▸ **QUOTED TEXT**
(begin)
Of course not, but a strong skinchanger like Varamyr can control multiple animals which allows you to spy on friends and enemies alike. Very few things in your castle/holdfast can be kept from you and you can cultivate the aura of being an all-knowing lord/king. That is a very successful tool to dominate people ... and it is clearly also one of the reason why normal people loathe skinchangers. The other would be that they are unclean, part beast and part man, etc.

But that’s the problem with creating a ruling body of skinchangers.  Normal people did loathe them, and consider them unclean.  And it was the normal people you had to rule over.  

You’re also fairly vulnerable when you leave your body and join your animal.  Which I think also limits the usefulness of being a skin-changers at least when it comes to seizing power.  

These issues makes skinchangers different from dragon lords.  Dragon lords may have had a bond with their dragons, but they didn’t actually enter their dragons.  They rode them as normal people rode horses.  And last but certainly not least, dragons were far more powerful than anything that skinchangers could bond with.  It allowed them to rule through fear and submission, more so than any skinchangers could have.

39 minutes ago, Lord Varys said:

Varamyr was knocked out by Melisandre. If he had been able to use his powers during the battle he might have made a considerable difference. How powerful skinchangers are in warfare we see earlier in ACoK when Orell's eagle hunts down Jon and Qhorin.
(end)
▸ **DATA SECTION**
(begin)
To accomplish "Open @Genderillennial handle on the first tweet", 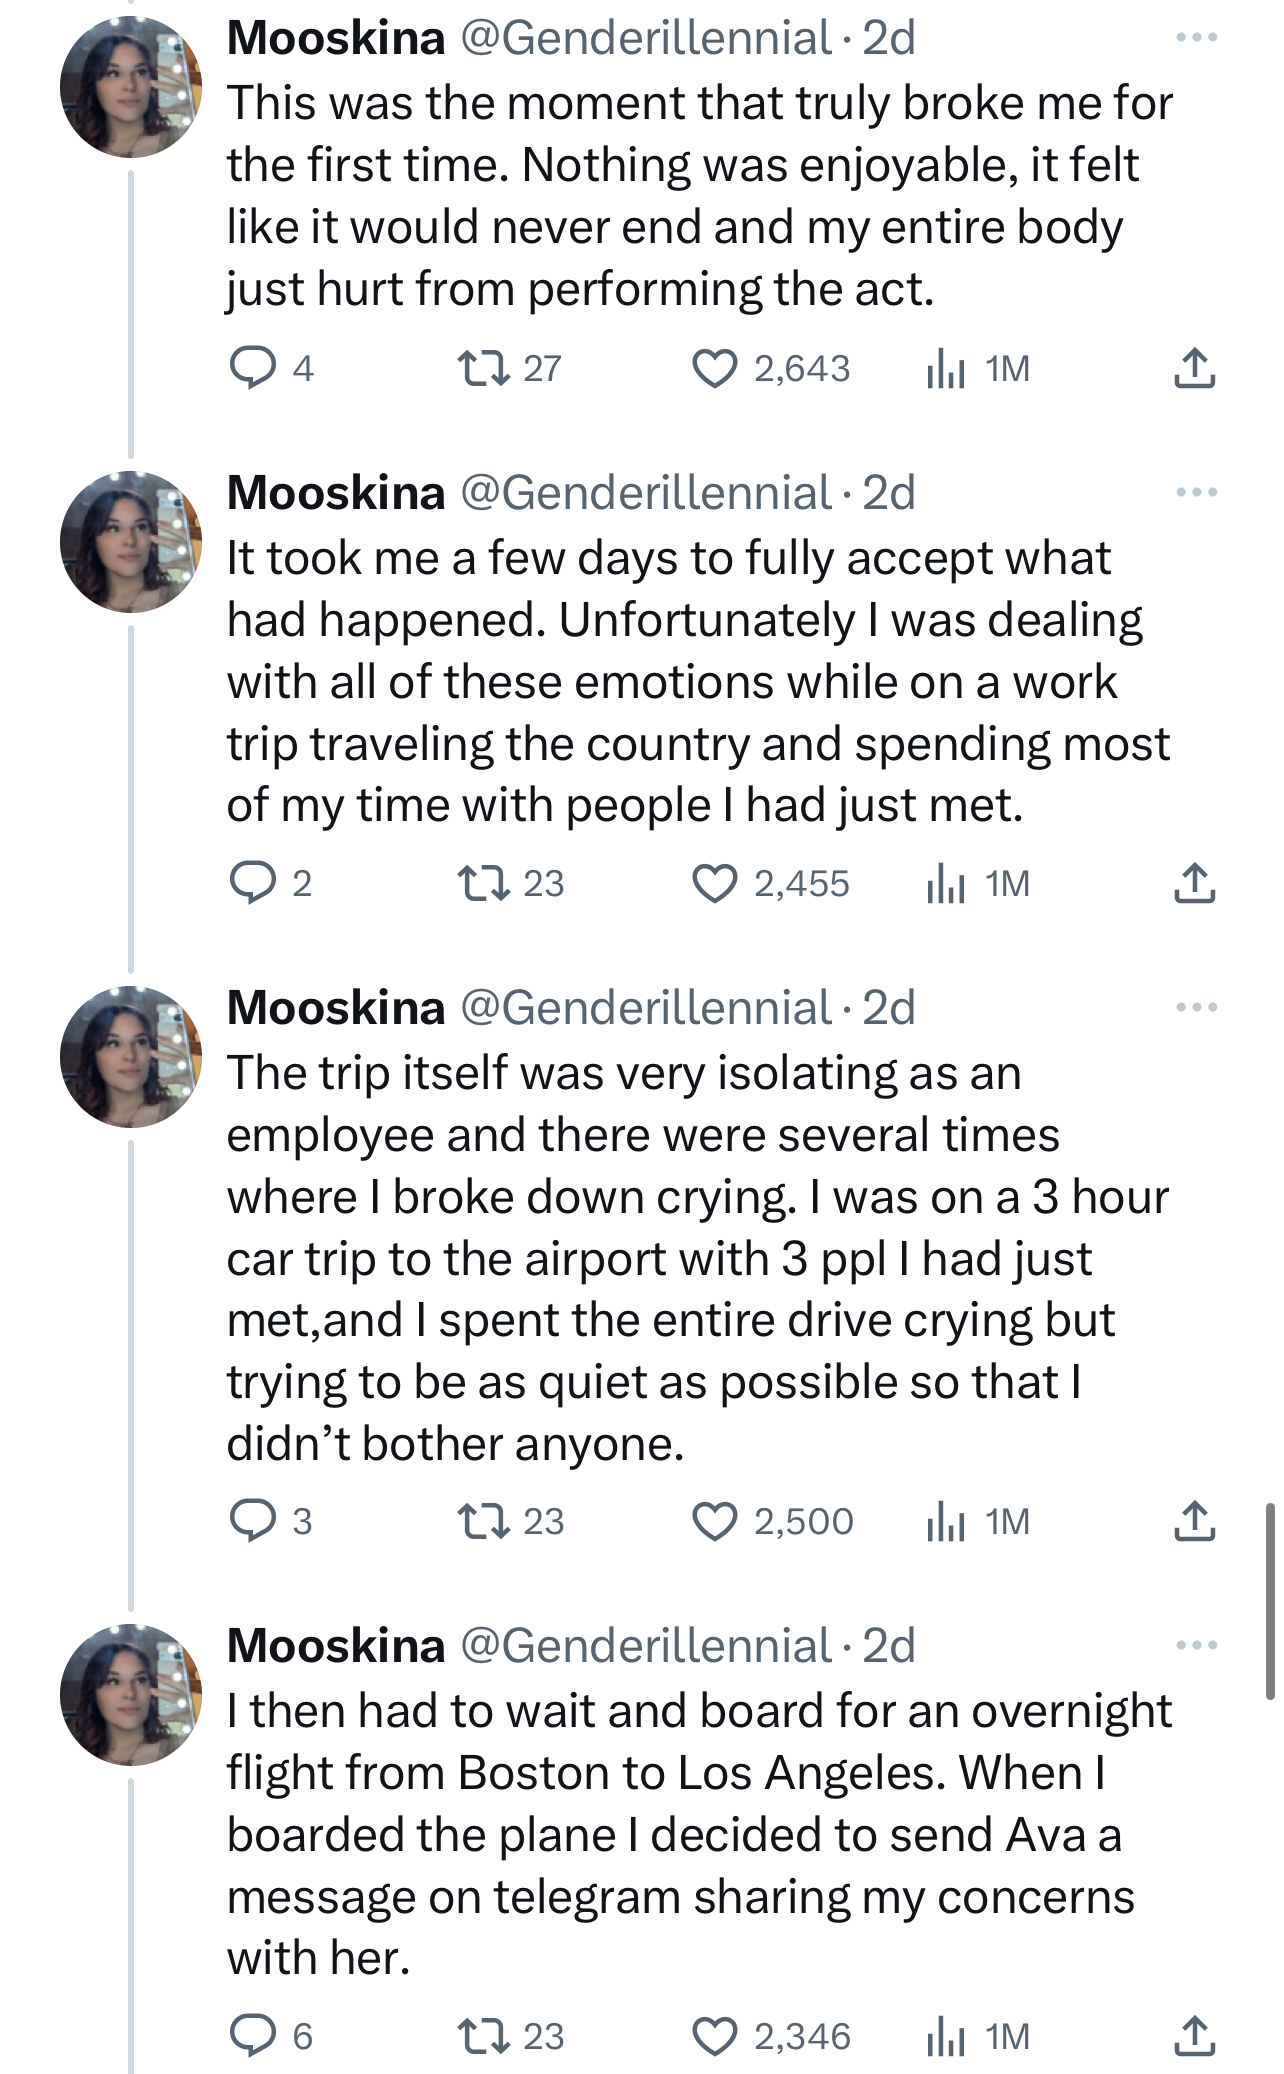I will 645,38.
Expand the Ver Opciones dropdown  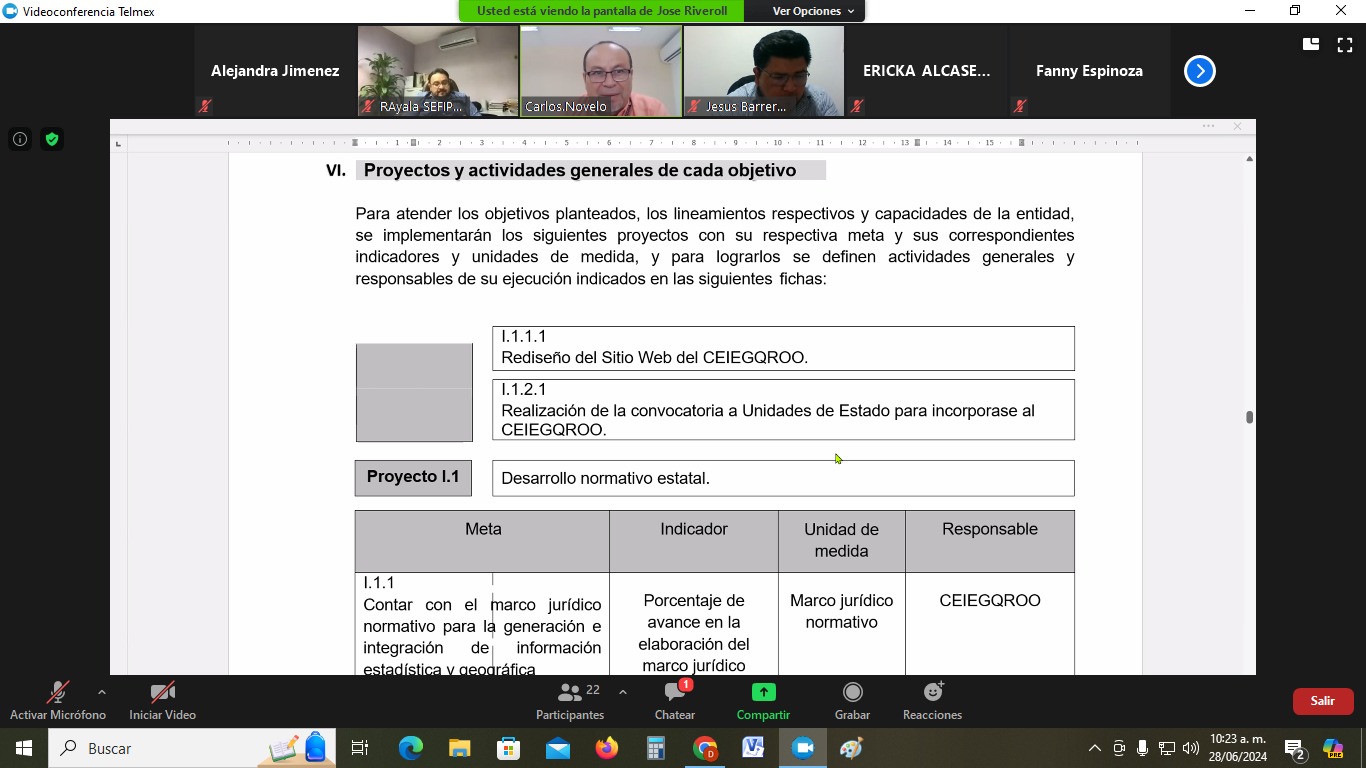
(end)
▸ **TASK**
Please copy the text about skinchangers and dragon lords from above in full, word for word.

▸ **RESPONSE TO THIS EXERCISE**
Of course not, but a strong skinchanger like Varamyr can control multiple animals which allows you to spy on friends and enemies alike. Very few things in your castle/holdfast can be kept from you and you can cultivate the aura of being an all-knowing lord/king. That is a very successful tool to dominate people ... and it is clearly also one of the reason why normal people loathe skinchangers. The other would be that they are unclean, part beast and part man, etc.

But that’s the problem with creating a ruling body of skinchangers.  Normal people did loathe them, and consider them unclean.  And it was the normal people you had to rule over.  

You’re also fairly vulnerable when you leave your body and join your animal.  Which I think also limits the usefulness of being a skin-changers at least when it comes to seizing power.  

These issues makes skinchangers different from dragon lords.  Dragon lords may have had a bond with their dragons, but they didn’t actually enter their dragons.  They rode them as normal people rode horses.  And last but certainly not least, dragons were far more powerful than anything that skinchangers could bond with.  It allowed them to rule through fear and submission, more so than any skinchangers could have.

39 minutes ago, Lord Varys said:

Varamyr was knocked out by Melisandre. If he had been able to use his powers during the battle he might have made a considerable difference. How powerful skinchangers are in warfare we see earlier in ACoK when Orell's eagle hunts down Jon and Qhorin.